A good Get Out Of Debt plan isn’t that hard or complicated to implement. For most people, all that’s needed is a little hard work, some discipline, and the willingness to change some habits. The basic steps and things you need to do to implement your plan are as follows and are detailed thoroughly below:
- List your debts and interest rates
- Compile that list into a single list prioritized by interest rate
- Attack one debt at a time as aggressively as you can
- Watch your expenses… little ones add up
- Find a consolidation loan if you are disciplined
- Put together a budget and stick to it
- Use the 10 FREE online budgeting and money management tools we provide below!
- Find ways to save and make more money
- Check out the 10 great ways to make more money
- Pay more on your debt whenever you can
- Consider using a consolidation card if you have the discipline
- Consider debt counseling and perhaps debt settlement
- Find the answers to frequently asked questions about debt counseling and credit repair
- Consider debt settlement as an option… but be careful
- Know the four major problems with debt settlement
- Check out the consumer guide to debt collection: Frequently asked questions
List your debts and interest rates
You can’t get a plan together without understanding what you are planning to do. The first step in any debt-freedom plan is to know everything you owe. That means compiling a list of all your debts along with their interest rates and balances. The list should include:
- Mortgage debt
- Auto loans
- Credit cards
- Student loans
- Personal loans
- Payday/Cash Advance loans
- Medical bills
Compile the lists of your debts
Put all your debts together and list the name of the debt, the amount still owed on the debt, and the interest rate you are being charged to borrow the money.

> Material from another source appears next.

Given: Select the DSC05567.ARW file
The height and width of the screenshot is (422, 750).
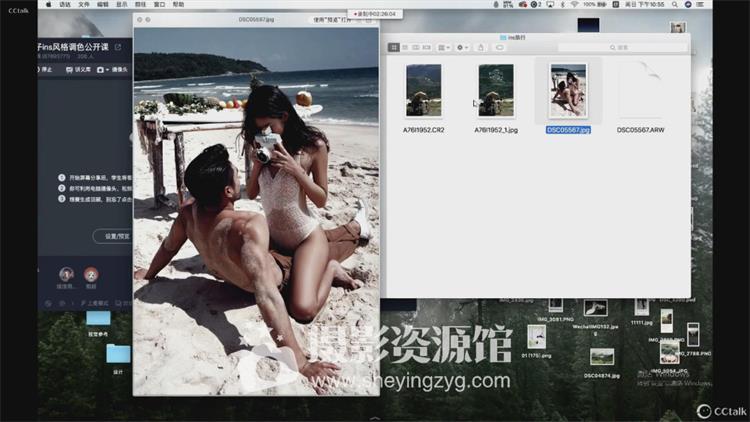Looking at the screenshot, I should 640,91.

You should end up with a list that looks something like this:
|Debt Description||Loan Amount||Interest Rate|
|Credit Card One||$14,000||21%|
|Credit Card Two||$5,000||14%|
|Car Loan One||$8,500||8%|
|Car Loan Two||$14,000||7.5%|
|Grandma Personal Loan||$1,500||2%|
Remember that your mortgage is almost always the debt you will eliminate last. In addition, there are very good experts on both sides of the argument as to whether it is a good idea or not to pay off your home mortgage early. It’s a good idea to review the differing philosophies if you are thinking about paying off your mortgage early.